Brano da leggere:
-------

La lavagna elettronica nell'insegnamento di Italiano

di Ferdinanda Cremascoli

L'insegnante che tiene una lezione di letteratura normalmente può contare su pochi supporti didattici: il dizionario critico della letteratura italiana, quello storico e quello sincronico della lingua italiana, l'atlante storico, alcune diapositive di qualche quadro interessante. Il tutto è difficile da utilizzare: l'uso dei dizionari o degli atlanti o delle diapositive manca di praticità. Questa è la ragione per cui normalmente la lezione di italiano si svolge secondo uno schema molto tradizionale: la comunicazione tra docente e classe è affidata alla diligenza degli studenti nel controllare la propria attenzione e alla vivacità dell'insegnante che deve sforzarsi di preparare un'esposizione interessante, capace di tenere l'attenzione degli alunni non solo con l'efficacia degli esempi, ma anche con la vivacità del tono di voce e del gesto.

Tuttavia accade di osservare anche un altro fenomeno: l'attenzione può essere stata continua, ma alla verifica dell'interrogazione o del compito si scopre che la relazione su quanto ascoltato nella lezione è molto "personale": alle parole dell'insegnante sono state date interpretazioni diverse, ogni ascoltatore le ha ricondotte nell'ambito delle proprie presupposizioni, non necessariamente coincidenti con quelle che il docente dava per scontate; il risultato è che l'apprendimento ne viene danneggiato.

-------

Compiti da svolgere:
1: Estrai dal brano sulla lavagna elettronica il passo compreso tra "L'insegnante che tiene" e "e del gesto.", estremi inclusi.
2: In base al brano, per quale motivo la lezione di italiano si svolge di solito secondo uno schema molto tradizionale? Rispondi in una, due o tre frasi.

Dati forniti:
-------

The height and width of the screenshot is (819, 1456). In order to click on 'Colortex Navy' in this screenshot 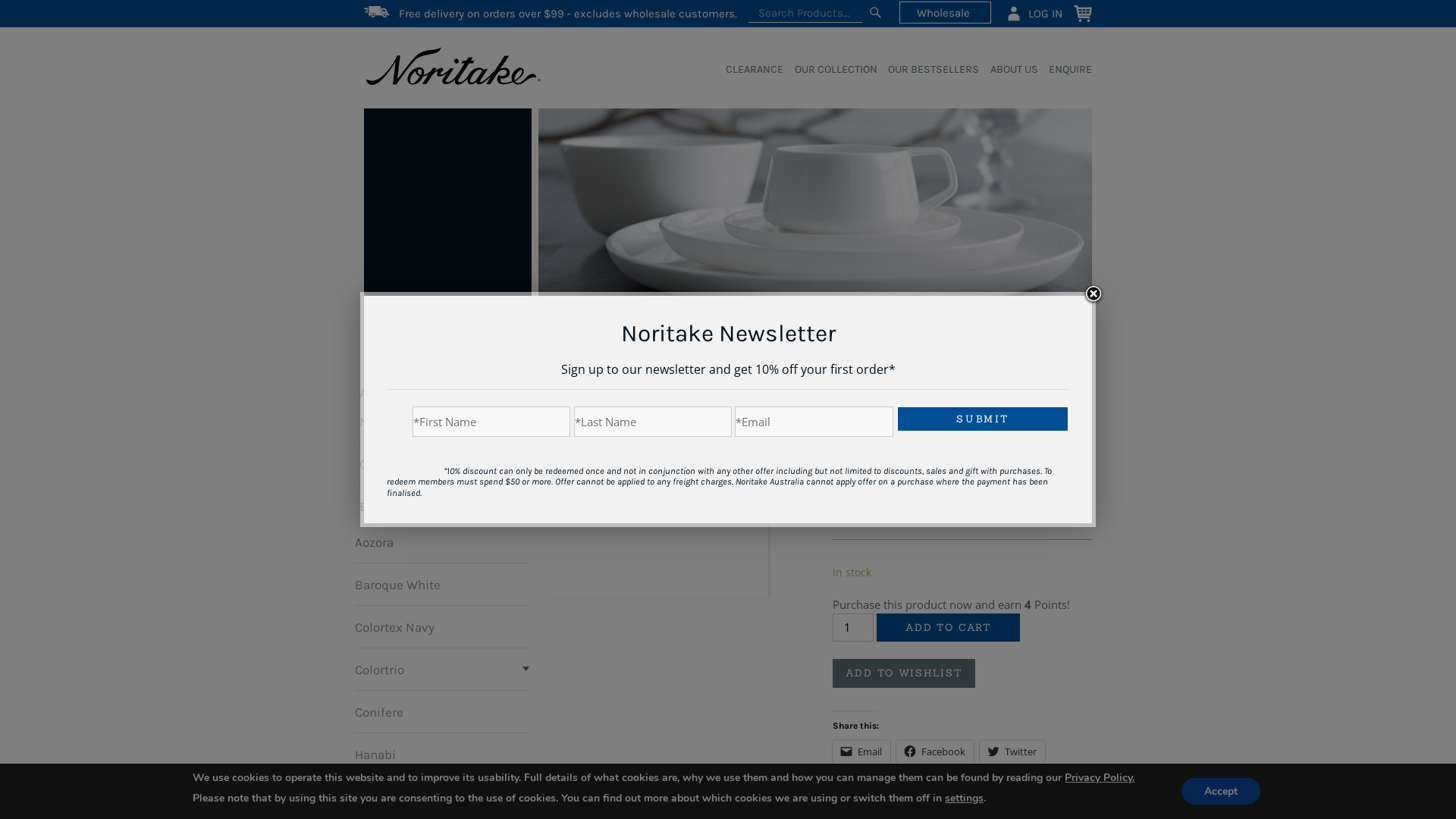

-------

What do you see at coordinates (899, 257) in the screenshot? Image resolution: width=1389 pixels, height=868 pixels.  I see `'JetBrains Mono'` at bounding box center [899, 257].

-------

Soluzioni proposte:
1:
L'insegnante che tiene una lezione di letteratura normalmente può contare su pochi supporti didattici: il dizionario critico della letteratura italiana, quello storico e quello sincronico della lingua italiana, l'atlante storico, alcune diapositive di qualche quadro interessante. Il tutto è difficile da utilizzare: l'uso dei dizionari o degli atlanti o delle diapositive manca di praticità. Questa è la ragione per cui normalmente la lezione di italiano si svolge secondo uno schema molto tradizionale: la comunicazione tra docente e classe è affidata alla diligenza degli studenti nel controllare la propria attenzione e alla vivacità dell'insegnante che deve sforzarsi di preparare un'esposizione interessante, capace di tenere l'attenzione degli alunni non solo con l'efficacia degli esempi, ma anche con la vivacità del tono di voce e del gesto.

2: I pochi supporti didattici su cui l'insegnante può contare, cioè dizionari, atlante storico e diapositive, sono difficili da utilizzare e mancano di praticità. Per questo la comunicazione tra docente e classe resta affidata alla diligenza degli studenti nel controllare la propria attenzione e alla vivacità dell'insegnante.